The unemployment rate rose from 3.8% in the three months to April, according to figures released Tuesday by the British Statistics Office.
This is the first time that the unemployment rate has reached 4% since the beginning of 2022, which surprised analysts who had expected it to stabilize at 3.8%.
Despite the rise, UK Finance Minister Jeremy Hunt said, “The labor market is strong, with unemployment at historic lows”.
The rate has fluctuated between 3.7 and 3.9% in recent months, reaching historically low levels.
The British Statistics Office stated that this rise is mainly due to the increase in the number of unemployed people for more than a year.
The number of job vacancies continued to decline for the 12th consecutive month between April and June.
“Due to rising inflation, the real value of weekly earnings is still declining, although it is now at its slowest rate since the end of 2021,” said Darren Morgan, director of economic statistics at the Office for National Statistics.
In a major speech late Monday, Hunt stressed that “there can be no sustainable growth without eliminating inflation, which discourages investment and undermines consumer confidence”.
Britain’s annual inflation rate has fallen in recent months but remains close to 9%.
This is well above the Bank of England’s 2% target, which has led to several rate hikes by the central bank.
Inflation in the UK is much higher than policymakers had hoped, and price pressures will struggle to abate anytime soon as long as earnings continue to rise at the current pace.
The Office for National Statistics revealed that average regular wages, excluding bonuses, were 7.3% higher in the three months ending in May than in the same period a year earlier.
And while Bank of England Governor Andrew Bailey and Hunt called for wage restrictions, thousands of people working in the public and private sectors continue to strike in an attempt to raise wages to keep pace with inflation.

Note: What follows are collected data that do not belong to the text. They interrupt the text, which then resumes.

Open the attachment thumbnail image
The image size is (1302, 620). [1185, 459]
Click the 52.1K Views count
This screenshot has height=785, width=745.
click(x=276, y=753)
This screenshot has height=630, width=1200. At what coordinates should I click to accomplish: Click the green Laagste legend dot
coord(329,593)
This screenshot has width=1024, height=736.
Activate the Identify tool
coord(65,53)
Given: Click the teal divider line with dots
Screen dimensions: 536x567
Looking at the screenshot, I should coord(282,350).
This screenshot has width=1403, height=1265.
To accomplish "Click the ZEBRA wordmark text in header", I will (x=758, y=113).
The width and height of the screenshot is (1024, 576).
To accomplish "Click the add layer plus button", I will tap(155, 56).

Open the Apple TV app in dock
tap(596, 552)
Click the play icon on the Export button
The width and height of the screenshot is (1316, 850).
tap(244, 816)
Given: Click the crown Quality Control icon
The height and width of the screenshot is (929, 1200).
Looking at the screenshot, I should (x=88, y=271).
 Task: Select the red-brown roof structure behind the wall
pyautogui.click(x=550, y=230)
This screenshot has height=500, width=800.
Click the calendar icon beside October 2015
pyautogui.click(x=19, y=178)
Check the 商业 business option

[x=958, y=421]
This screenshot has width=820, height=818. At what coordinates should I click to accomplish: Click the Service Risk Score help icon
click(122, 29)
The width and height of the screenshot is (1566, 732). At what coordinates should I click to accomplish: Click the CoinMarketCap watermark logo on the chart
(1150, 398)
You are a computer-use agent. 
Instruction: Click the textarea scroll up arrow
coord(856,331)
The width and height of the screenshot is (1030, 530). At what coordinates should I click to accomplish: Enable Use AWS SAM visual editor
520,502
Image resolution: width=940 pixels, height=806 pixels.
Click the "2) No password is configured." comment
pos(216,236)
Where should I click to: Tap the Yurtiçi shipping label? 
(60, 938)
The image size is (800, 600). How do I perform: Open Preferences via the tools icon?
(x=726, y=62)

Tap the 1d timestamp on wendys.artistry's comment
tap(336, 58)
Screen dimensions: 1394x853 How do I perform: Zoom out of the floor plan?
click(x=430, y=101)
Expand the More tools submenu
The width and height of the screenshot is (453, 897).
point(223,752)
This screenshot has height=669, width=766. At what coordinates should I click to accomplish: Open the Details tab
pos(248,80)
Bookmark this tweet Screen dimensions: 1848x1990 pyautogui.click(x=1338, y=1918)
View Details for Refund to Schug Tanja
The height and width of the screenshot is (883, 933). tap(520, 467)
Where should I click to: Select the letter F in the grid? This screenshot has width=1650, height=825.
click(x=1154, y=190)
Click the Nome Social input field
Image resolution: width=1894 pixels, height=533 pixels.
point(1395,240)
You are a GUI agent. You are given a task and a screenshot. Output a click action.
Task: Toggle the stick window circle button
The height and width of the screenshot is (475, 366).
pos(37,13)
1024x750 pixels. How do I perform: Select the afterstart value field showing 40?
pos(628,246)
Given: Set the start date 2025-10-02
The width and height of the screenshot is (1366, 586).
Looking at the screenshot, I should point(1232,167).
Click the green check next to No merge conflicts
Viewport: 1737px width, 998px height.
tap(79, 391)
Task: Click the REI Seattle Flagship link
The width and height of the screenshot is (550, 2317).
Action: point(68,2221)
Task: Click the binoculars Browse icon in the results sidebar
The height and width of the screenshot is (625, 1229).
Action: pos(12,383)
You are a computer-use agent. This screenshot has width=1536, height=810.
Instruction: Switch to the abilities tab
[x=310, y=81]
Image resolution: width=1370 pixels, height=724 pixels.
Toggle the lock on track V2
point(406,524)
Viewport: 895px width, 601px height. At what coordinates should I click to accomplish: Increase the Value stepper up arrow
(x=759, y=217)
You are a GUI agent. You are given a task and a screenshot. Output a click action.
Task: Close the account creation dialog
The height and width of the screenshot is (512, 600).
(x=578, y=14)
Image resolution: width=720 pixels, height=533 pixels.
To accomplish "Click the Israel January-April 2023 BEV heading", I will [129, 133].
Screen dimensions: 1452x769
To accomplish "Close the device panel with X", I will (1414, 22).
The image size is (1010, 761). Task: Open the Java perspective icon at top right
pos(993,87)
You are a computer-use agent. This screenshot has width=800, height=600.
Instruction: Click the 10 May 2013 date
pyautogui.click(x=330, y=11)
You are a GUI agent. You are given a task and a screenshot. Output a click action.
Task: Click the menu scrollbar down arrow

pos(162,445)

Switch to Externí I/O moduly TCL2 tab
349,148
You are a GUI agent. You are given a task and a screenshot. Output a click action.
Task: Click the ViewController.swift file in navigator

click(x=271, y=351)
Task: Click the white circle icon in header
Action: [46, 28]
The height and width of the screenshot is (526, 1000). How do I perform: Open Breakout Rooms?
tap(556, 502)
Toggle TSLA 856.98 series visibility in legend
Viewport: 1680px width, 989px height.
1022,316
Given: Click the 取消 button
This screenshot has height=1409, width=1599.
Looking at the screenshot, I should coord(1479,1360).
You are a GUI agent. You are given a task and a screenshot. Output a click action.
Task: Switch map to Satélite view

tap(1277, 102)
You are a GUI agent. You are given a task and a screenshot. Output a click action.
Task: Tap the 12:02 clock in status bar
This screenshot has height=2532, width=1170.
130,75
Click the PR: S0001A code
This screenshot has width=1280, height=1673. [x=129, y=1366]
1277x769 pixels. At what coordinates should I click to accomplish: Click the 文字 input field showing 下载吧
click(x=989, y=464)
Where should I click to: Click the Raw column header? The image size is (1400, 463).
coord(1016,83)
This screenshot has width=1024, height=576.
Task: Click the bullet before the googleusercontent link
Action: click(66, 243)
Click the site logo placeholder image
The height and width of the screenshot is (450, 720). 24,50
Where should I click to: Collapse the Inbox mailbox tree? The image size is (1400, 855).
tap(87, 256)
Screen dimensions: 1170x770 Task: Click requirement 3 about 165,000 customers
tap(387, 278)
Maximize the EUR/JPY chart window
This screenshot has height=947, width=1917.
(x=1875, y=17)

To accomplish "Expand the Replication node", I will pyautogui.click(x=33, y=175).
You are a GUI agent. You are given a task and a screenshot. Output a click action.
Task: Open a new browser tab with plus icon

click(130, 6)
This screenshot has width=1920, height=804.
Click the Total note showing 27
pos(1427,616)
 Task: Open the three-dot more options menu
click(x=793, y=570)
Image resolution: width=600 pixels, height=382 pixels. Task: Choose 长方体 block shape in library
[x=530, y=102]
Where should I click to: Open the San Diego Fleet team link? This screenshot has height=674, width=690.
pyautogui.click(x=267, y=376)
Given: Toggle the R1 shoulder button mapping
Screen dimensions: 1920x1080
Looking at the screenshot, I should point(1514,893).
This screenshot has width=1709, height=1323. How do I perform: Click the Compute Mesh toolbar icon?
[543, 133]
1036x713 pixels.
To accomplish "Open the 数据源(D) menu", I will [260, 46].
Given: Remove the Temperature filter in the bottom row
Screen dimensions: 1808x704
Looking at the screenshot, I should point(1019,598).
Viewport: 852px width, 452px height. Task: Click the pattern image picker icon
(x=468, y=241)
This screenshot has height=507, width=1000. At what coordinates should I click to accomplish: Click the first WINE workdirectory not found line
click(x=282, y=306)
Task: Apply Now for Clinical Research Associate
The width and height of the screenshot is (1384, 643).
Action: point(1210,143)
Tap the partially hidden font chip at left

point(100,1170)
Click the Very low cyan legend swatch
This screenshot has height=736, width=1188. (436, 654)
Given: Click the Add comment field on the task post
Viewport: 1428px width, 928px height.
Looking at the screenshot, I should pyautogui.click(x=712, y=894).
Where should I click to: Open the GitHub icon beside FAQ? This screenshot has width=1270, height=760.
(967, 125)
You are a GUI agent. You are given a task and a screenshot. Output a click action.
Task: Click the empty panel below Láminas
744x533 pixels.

Raising interest rates hurts mortgage holders and exacerbates the cost of living crisis in the country.
The Bank of England has tightened the key lending rate 13 times in a row, to 5%, in a bid to curb soaring inflation.
Bailey said Monday it was very important that the BoE fulfill its mandate to bring inflation back to its target and provide an environment of price stability in which the British economy can thrive.
But commercial lenders at this time raised interest rates on home loans significantly.
The average two-year mortgage peaked in 15 years at 6.66% Tuesday, according to data provider Moneyfacts.
This level was last recorded during the global financial crisis of 2008 and exceeded the highest level recorded last October at 6.65%.
Rising mortgage rates prompted the government to provide emergency support, including flexibility in payments and a minimum period of 12 months before lenders can seize their homes.
Amid the fallout, lawmakers on Tuesday sought testimony from the heads of UK mortgage lenders.
Henry Jordan, commercial director for homes at the Nationwide Building Society, told the cross-party Treasury Committee that clients faced monthly payments that cost them a third as high.
Andrew Assam, director of homes at Lloyds Banking Group, said that despite the turmoil, “arrears remain very low in a historical setting and are still lower than what we saw before Covid”.
Analysts believe that the situation may worsen in the coming months as the Bank of England raises borrowing costs, which in turn leads to higher mortgage rates further.